Não sei quando, exatamente, comecei a ler Lovecraft, mesmo porque não sou uma grande fã de horror. Desconfio que fui atrás para descobrir o que diabos era aquela figura de tentáculos se candidatando à presidência, ou porque ele aparecia em alguma lista de clássicos de fantasia e ficção científica ou então porque em algum momento em algum ensaio, Neil Gaiman o citou nominalmente (citações gaimanianas são um dos grandes motivos para eu ir atrás de um autor que de outra forma não conheceria).
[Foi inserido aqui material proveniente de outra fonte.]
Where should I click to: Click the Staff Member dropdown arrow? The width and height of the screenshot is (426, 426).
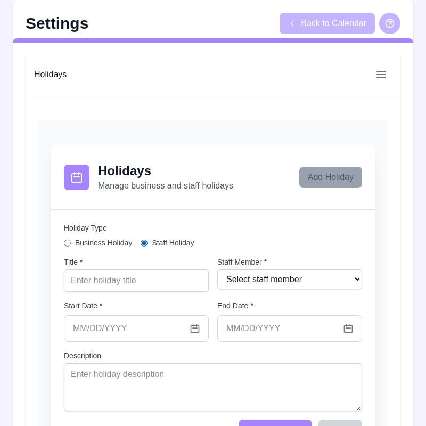pos(357,279)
O caso é que comecei a ler e de alguma forma fui pescada pelo estilo de Lovecraft, pela grandiosidade perturbadora das sombras que os Antigos lançam no mundo, pelos ângulos e jogos de luz e sombra.
Como a obra do autor já caiu em domínio público, existem várias antologias de diversas editoras. Eu tenho a edição lançada pela Hedra e gosto bastante do trabalho de tradução deles - fora que a mesma editora lançou versões de bolsos das mais importantes novelas de Lovecraft. Se for para escolher só um título, e não um dos calhamaços que juntam boa parte da bibliografia do autor num único lugar, eu recomendaria para o All Hallow’s Read procurar especialmente Nas Montanhas da Loucura e O Chamado de Cthulhu - o básico para começar a compreender e penetrar nos mistérios da mitologia lovecraftiana.